Task brief -
Reproduce exactly the lines that run from the start of the records below to the line with "You are a computer-use agent. 800x449 pixels.", inclusive.

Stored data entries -
▬▬▬

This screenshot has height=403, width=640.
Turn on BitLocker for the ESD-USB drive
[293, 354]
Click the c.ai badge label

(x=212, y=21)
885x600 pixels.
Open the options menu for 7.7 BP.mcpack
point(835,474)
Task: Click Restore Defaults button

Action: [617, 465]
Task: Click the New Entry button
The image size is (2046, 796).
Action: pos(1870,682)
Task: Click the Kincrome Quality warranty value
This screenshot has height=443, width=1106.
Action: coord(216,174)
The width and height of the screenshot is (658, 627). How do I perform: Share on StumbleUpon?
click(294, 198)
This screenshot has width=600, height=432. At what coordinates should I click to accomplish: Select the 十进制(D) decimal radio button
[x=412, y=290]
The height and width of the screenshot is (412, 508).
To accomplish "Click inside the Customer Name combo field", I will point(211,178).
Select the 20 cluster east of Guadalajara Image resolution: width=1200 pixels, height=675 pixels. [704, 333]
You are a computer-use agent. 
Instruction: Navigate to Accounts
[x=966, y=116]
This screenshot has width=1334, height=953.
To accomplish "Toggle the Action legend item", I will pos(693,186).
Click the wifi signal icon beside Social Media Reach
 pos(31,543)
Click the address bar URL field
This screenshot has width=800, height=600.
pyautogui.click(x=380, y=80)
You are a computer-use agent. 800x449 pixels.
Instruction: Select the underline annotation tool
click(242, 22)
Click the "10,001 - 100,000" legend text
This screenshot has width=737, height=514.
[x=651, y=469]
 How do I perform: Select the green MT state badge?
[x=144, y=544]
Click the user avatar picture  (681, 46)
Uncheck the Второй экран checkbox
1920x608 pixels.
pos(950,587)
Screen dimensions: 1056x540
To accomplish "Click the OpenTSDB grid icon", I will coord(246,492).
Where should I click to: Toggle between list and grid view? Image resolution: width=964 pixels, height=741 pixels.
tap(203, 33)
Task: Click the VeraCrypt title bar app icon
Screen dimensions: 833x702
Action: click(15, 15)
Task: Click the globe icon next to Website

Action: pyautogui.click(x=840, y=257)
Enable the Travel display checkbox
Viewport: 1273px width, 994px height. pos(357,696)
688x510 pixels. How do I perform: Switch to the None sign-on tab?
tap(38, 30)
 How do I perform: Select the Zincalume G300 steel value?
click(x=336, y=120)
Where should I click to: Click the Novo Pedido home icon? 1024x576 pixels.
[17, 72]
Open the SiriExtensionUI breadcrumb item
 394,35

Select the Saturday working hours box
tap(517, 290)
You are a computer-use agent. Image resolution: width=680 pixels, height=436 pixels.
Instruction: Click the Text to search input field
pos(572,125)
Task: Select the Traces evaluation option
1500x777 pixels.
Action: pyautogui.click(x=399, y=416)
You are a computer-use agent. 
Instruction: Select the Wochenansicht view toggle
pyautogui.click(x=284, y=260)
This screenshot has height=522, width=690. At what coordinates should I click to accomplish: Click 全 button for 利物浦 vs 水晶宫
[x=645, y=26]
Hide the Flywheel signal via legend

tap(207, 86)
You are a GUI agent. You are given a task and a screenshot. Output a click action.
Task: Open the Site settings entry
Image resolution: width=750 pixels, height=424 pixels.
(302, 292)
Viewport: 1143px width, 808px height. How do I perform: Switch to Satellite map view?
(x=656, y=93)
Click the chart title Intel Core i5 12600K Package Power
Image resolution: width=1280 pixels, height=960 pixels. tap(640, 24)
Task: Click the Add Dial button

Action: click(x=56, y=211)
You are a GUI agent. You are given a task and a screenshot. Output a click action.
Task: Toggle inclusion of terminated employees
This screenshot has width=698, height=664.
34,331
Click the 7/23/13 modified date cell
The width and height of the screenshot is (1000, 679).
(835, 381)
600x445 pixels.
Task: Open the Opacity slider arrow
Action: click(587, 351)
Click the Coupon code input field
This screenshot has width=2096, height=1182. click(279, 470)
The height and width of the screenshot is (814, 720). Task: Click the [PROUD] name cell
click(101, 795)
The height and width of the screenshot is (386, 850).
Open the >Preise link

▬▬▬

Task answer -
This screenshot has height=403, width=640.
Turn on BitLocker for the ESD-USB drive
[293, 354]
Click the c.ai badge label

(x=212, y=21)
885x600 pixels.
Open the options menu for 7.7 BP.mcpack
point(835,474)
Task: Click Restore Defaults button

Action: [617, 465]
Task: Click the New Entry button
The image size is (2046, 796).
Action: pos(1870,682)
Task: Click the Kincrome Quality warranty value
This screenshot has height=443, width=1106.
Action: coord(216,174)
The width and height of the screenshot is (658, 627). How do I perform: Share on StumbleUpon?
click(294, 198)
This screenshot has width=600, height=432. At what coordinates should I click to accomplish: Select the 十进制(D) decimal radio button
[x=412, y=290]
The height and width of the screenshot is (412, 508).
To accomplish "Click inside the Customer Name combo field", I will point(211,178).
Select the 20 cluster east of Guadalajara Image resolution: width=1200 pixels, height=675 pixels. [704, 333]
You are a computer-use agent. 
Instruction: Navigate to Accounts
[x=966, y=116]
This screenshot has width=1334, height=953.
To accomplish "Toggle the Action legend item", I will pos(693,186).
Click the wifi signal icon beside Social Media Reach
 pos(31,543)
Click the address bar URL field
This screenshot has width=800, height=600.
pyautogui.click(x=380, y=80)
You are a computer-use agent. 800x449 pixels.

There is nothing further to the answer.